We're gonna try to prune resnet here. And because it has "res"idual connections, we need to be careful how we do it. Usually, we don't prune batch norm layer, those are important for stability. We can apply structured pruning to conv layers, and unstructured pruning to linear layers. Typically, when we do pruning, the accuracy can drop, so we may need to fine-tune the prune the model. Quantization can then follow to make the models even smaller. 

One thing to note about sparse models is that they're not necessarily faster. You need "sparse kernels" or post-training to utilize that sparsity. Unstructured pruning just set the weight to zero, it doesn't remove them. You need a backend that understand how to remove them. 

Sparse kernel is special operator that detect sparse weights, skips computations on zero weights, and uses compressed sparse row formats. Torch and ONNX have compilers that can help with that. 

We'll use pytorch to help us do the pruning in this notebook. 

In [2]:
import torch
import torch.nn as nn
import torch.nn.functional as F
import torch.optim as optim
from torchvision import datasets, transforms, models
from torch.utils.data import DataLoader
import matplotlib.pyplot as plt
import numpy as np
import random
import os 
import torch.nn.utils.prune as prune


import time 
import copy

In [3]:
# 1. Transforms for ResNet
transform = transforms.Compose([
    transforms.Resize(256),
    transforms.CenterCrop(224),
    transforms.ToTensor(),
    transforms.Normalize(
        mean=[0.485, 0.456, 0.406],
        std=[0.229, 0.224, 0.225]
    )
])

# 2. Load STL10 test set (we'll use test set for evaluation)
train_ds = datasets.STL10(root="../data", split="train", download=True, transform=transform)
test_ds  = datasets.STL10(root="../data", split="test",  download=True, transform=transform)

train_loader = DataLoader(train_ds, batch_size=64, shuffle=True,  num_workers=2)
test_loader  = DataLoader(test_ds,  batch_size=64, shuffle=False, num_workers=2)

num_labels = 10

device = 'cpu'

In [53]:
# Load teacher model
model = models.resnet18(weights=None)
model.fc = nn.Linear(model.fc.in_features, 10)
model.load_state_dict(torch.load("../data/teacher_resnet.pth"))

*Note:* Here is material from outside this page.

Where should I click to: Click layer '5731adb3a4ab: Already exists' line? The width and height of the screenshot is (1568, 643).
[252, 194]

<All keys matched successfully>

In [15]:
model.eval()
correct = total = 0
with torch.no_grad():
    for x, y in test_loader:
        x, y = x.to(device), y.to(device)
        preds = model(x).argmax(dim=1)
        correct += (preds == y).sum().item()
        total += y.size(0)

print(f"Accuracy on STL10 test set: {correct / total * 100:.2f}%")

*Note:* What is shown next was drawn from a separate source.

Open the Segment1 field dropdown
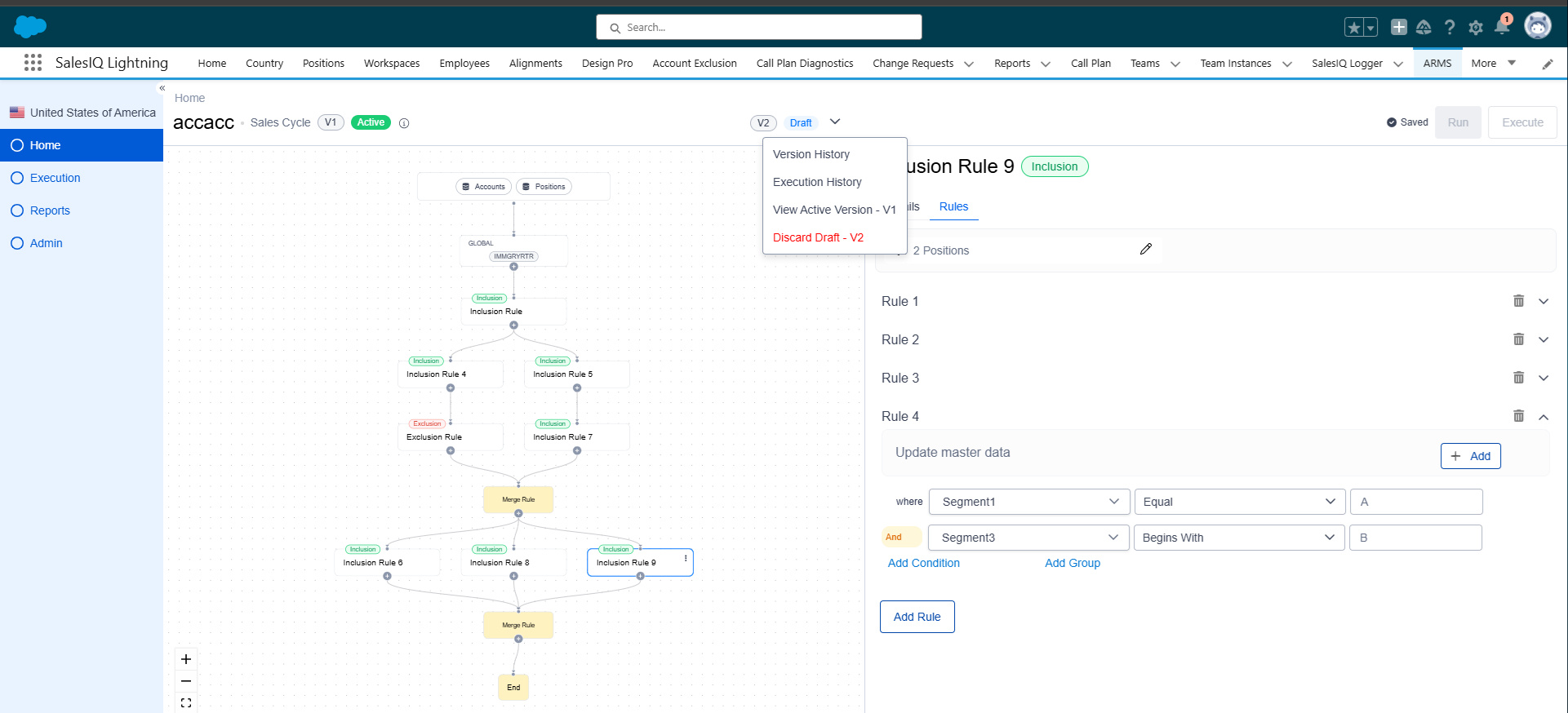 tap(1029, 502)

Accuracy on STL10 test set: 92.58%


# Time for pruning 

Torch doesn't actually zero the weight, it creates a mask that gets applied to the weights during the forward pass. We could also just remove the weights during pruning using: 

    prune.remove(module, "weight")


In [49]:
def count_pruned_weights(model):
    total, zero = 0, 0
    for module in model.modules():
        if hasattr(module, "weight_mask") and hasattr(module, "weight_orig"):
            mask = module.weight_mask
            numel = mask.numel()
            total += numel
            zero += (mask == 0).sum().item()
    return total, zero


def apply_unstructured_pruning(model, amount=0.5):
    """
    Apply unstructured L1-norm pruning to Conv2d and Linear layers.
    """
    for name, module in model.named_modules():
        if isinstance(module, (nn.Conv2d, nn.Linear)):
            prune.l1_unstructured(module, name='weight', amount=amount)
    return model

In [62]:
# Load teacher model
model = models.resnet18(weights=None)
model.fc = nn.Linear(model.fc.in_features, 10)
model.load_state_dict(torch.load("../data/teacher_resnet.pth"))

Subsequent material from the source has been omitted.